1. Suzanne Kreiter / The Boston Globe The Last Refugee: Through the Closing Door
A year ago, eight Syrian families fled the violence of their homeland and immigrated to Greater Boston. They were among the last such refugees allowed into the United States as a result of the Trump administration’s multiple efforts to ban immigrants from certain majority Muslim countries, including Syria. To smooth the transition, Jewish Family Service of Metrowest launched the Syrian Refugee Humanitarian Project, working with Jewish synagogues, Islamic centers, doctors, dentists, businesses, and an army of volunteers to provide safety, hope and a new life to these immigrants. Out of the twelve families scheduled to arrive, only eight made it to America before the travel ban and Trump administration’s lowering of refugee numbers halted the process. The families shared their sometimes painful, sometimes joyous journey including their struggles to acclimate to the climate, both meteorological and political; their efforts to adapt to a new culture while preserving their heritage; their determination to achieve self-sufficiency; and the bonds of friendship they forged with people who practice a religion they were taught as children to hate.
2. Craig F. Walker / The Boston Globe A New Home, A New Hope
One of the last refugee families to be resettled in New England arrived in Manchester, N.H., on Thursday February 2, 2017. President Trump issued an executive order the previous week that barred any new refugees for 120 days, but they were allowed entrance due to a waiver for previously approved refugees. Sendegeya Bayavuge, a 52-year-old farmer, and six other members of the family had been living at a refugee camp in Uganda for two decades after escaping the violence in The Democratic Republic of Congo.
3. Jessica Rinaldi / The Boston Globe Along the Frozen Trail
For 25 years, intrepid mushers and their teams have completed the more than 200-mile icy loop that makes up the annual Can-Am Crown 250 sled dog race.
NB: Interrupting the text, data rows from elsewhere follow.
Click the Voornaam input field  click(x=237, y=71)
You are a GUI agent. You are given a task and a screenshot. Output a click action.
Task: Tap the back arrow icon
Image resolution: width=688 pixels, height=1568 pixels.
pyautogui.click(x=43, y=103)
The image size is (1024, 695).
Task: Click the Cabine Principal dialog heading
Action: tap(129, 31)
The Can-Am includes three races: typically 30, 100, and 250 miles. But it’s the longest race that you’ll hear about on the car radio, with updates slipped between songs as the race unfolds almost entirely out of public view.
HM 1. Craig F. Walker / The Boston Globe Ring of Honor
Aleksandra Magdziak Lopes loves to win, but her April 7 fight was about family, and her preparation had been weighted with grief. Her husband and trainer, Wayne Lopes, had lost his son Manny on New Year’s Eve. The 32-year- old had battled depression and drugs. When fight night arrived, “I wanted to do well for Wayne,” Aleksandra says. Her win in the match at Twin River Casino in Lincoln, Rhode Island, came after eight rounds. As the referee raised Aleksandra’s arm in victory, “for a split second” she felt “on top of the world.” And then she felt relief. Near the end of the evening, Manny, a promising boxer whose career was derailed by hand injuries, was honored by the promoter. Aleksandra wept.
HM 2. Adam Glanzman / Freelance Ancient Tannery of Fes
Located within a UNESCO world heritage site, the Chouara tannery is considered to be among the oldest in the word still in operation. For over a thousand years leather goods have been produced and sold at this site using only traditional methods of production. Hides are processed and softened in wells that are filled with a white liquid, which is a mixture of pigeon feces, donkey urine, salt, and water. They are then beaten to a pulp by hand and foot before they are colored in surrounding vats which are filled with dyes. While it is extremely difficult to navigate the Medina in Fes, you can tell when you are nearing the tannery due to the distinct smell the site gives off.